Assigned task: Search the data below for the word "legend" and copy each line that holds it.

Source data:
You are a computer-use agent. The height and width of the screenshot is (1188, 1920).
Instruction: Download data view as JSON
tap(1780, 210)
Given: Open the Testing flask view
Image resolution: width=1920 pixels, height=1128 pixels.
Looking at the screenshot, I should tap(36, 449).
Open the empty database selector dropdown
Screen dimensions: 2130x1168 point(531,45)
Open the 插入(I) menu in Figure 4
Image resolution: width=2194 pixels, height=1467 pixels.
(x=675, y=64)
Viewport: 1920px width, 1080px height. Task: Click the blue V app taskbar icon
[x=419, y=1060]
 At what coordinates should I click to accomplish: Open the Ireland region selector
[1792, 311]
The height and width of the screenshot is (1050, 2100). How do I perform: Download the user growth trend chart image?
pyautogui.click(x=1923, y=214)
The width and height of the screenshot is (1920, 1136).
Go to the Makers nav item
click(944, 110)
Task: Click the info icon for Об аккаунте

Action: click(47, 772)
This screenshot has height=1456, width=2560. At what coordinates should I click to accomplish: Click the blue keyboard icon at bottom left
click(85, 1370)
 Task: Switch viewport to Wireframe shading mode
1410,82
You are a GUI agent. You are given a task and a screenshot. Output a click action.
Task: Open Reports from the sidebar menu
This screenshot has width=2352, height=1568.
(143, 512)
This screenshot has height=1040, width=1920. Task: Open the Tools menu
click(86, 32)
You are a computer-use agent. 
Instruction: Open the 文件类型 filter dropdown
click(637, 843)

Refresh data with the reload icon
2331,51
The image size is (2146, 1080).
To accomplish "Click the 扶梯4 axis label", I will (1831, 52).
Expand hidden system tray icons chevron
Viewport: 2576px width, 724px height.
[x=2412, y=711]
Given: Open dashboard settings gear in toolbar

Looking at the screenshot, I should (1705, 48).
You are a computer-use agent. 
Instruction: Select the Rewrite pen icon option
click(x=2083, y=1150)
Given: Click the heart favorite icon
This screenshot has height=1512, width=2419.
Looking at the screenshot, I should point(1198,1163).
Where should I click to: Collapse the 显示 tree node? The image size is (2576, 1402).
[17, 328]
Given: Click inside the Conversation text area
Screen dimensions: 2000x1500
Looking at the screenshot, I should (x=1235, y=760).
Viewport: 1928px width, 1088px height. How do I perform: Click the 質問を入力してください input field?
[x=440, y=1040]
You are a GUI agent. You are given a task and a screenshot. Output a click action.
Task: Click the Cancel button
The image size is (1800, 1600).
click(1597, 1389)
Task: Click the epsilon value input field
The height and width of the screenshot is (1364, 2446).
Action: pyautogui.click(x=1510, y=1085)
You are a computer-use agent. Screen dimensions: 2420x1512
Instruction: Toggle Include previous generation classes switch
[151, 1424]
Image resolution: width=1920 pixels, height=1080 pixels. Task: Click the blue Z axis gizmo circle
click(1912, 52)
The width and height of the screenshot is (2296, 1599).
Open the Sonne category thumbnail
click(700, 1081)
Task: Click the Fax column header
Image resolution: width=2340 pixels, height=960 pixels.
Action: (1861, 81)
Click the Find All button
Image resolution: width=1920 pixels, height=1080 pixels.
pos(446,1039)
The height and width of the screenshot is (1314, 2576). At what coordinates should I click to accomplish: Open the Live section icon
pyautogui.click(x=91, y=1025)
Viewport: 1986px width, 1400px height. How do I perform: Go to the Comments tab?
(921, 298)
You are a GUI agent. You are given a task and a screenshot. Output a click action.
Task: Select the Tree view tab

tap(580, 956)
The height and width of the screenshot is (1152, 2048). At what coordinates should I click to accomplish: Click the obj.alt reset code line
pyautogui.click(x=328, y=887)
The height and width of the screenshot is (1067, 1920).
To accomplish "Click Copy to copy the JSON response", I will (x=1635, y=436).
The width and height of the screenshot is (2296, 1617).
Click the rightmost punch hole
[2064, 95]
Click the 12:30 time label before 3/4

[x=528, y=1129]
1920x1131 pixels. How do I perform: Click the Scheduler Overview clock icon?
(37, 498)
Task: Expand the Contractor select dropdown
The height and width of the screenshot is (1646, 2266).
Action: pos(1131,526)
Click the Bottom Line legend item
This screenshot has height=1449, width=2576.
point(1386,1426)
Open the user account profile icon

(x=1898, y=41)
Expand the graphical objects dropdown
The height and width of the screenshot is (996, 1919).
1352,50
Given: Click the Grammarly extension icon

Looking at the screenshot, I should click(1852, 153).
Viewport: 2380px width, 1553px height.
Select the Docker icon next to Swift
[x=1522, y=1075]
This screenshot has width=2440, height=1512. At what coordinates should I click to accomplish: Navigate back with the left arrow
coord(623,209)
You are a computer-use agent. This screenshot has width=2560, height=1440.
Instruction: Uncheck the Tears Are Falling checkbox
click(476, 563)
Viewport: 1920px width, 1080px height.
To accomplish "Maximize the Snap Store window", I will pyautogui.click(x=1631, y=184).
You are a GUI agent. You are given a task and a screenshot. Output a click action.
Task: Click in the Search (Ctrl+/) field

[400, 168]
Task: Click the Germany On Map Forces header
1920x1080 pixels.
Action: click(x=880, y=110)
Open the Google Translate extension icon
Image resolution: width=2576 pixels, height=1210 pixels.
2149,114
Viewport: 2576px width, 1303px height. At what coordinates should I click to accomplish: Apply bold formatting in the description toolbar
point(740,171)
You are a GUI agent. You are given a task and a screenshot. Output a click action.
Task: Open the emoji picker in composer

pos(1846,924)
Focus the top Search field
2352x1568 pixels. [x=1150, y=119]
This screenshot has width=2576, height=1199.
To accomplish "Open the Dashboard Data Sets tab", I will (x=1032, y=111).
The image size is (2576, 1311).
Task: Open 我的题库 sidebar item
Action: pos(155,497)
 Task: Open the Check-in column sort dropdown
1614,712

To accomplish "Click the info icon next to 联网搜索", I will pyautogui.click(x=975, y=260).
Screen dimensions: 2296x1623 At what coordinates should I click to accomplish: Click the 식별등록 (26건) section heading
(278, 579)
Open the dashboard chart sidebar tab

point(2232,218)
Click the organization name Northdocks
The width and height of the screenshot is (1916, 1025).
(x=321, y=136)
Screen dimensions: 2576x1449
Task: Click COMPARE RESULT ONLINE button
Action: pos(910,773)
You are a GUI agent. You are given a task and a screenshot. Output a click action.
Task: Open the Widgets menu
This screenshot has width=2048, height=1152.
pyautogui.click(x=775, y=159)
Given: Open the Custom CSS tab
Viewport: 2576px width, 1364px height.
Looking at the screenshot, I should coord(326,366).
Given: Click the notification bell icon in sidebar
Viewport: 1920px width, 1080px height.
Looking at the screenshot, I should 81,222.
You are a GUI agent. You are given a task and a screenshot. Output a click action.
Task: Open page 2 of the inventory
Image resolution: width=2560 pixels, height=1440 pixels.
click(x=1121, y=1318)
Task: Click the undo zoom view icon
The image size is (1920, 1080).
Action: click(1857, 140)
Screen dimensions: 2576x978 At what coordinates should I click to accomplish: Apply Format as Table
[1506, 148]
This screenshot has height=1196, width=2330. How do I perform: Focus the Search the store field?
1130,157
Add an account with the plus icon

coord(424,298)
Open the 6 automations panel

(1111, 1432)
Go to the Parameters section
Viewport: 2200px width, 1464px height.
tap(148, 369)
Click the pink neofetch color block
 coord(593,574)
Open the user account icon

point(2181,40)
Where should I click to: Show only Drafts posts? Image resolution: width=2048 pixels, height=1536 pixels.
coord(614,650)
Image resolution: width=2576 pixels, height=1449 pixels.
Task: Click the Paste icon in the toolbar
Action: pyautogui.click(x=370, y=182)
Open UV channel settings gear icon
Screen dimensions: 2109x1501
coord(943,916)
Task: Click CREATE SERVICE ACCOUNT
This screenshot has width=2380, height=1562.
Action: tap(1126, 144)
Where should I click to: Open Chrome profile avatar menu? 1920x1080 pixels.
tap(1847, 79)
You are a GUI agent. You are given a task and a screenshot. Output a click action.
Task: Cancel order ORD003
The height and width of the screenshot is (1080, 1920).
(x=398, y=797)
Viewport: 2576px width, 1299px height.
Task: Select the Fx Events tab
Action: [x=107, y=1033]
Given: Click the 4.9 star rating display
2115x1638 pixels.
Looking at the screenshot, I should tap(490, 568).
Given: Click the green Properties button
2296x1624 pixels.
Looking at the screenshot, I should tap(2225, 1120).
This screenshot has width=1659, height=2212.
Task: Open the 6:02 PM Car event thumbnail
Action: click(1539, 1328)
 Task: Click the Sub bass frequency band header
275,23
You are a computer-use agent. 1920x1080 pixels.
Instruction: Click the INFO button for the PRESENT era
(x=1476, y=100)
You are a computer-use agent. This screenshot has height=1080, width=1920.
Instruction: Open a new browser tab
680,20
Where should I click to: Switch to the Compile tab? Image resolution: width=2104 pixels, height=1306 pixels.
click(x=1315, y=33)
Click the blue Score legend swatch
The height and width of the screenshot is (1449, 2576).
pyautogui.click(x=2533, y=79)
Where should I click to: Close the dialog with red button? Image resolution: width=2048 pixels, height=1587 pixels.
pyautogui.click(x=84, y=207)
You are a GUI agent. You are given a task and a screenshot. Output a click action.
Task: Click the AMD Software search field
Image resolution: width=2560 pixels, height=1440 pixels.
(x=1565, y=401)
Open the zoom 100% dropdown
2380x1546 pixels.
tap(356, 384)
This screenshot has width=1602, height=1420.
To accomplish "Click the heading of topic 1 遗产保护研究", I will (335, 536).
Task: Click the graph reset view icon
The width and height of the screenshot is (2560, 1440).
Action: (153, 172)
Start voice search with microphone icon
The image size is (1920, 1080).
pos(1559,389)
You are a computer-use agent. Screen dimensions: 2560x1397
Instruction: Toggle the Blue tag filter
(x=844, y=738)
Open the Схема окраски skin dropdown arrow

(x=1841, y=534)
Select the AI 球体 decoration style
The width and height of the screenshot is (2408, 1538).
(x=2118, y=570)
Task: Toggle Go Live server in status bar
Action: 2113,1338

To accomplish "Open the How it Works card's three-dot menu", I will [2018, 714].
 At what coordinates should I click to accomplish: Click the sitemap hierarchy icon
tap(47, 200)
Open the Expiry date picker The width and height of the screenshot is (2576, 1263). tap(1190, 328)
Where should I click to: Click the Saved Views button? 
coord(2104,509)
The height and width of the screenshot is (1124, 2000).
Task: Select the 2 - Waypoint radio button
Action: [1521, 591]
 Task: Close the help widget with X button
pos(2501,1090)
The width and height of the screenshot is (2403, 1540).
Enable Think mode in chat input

Task solution:
Click the Bottom Line legend item
Click the blue Score legend swatch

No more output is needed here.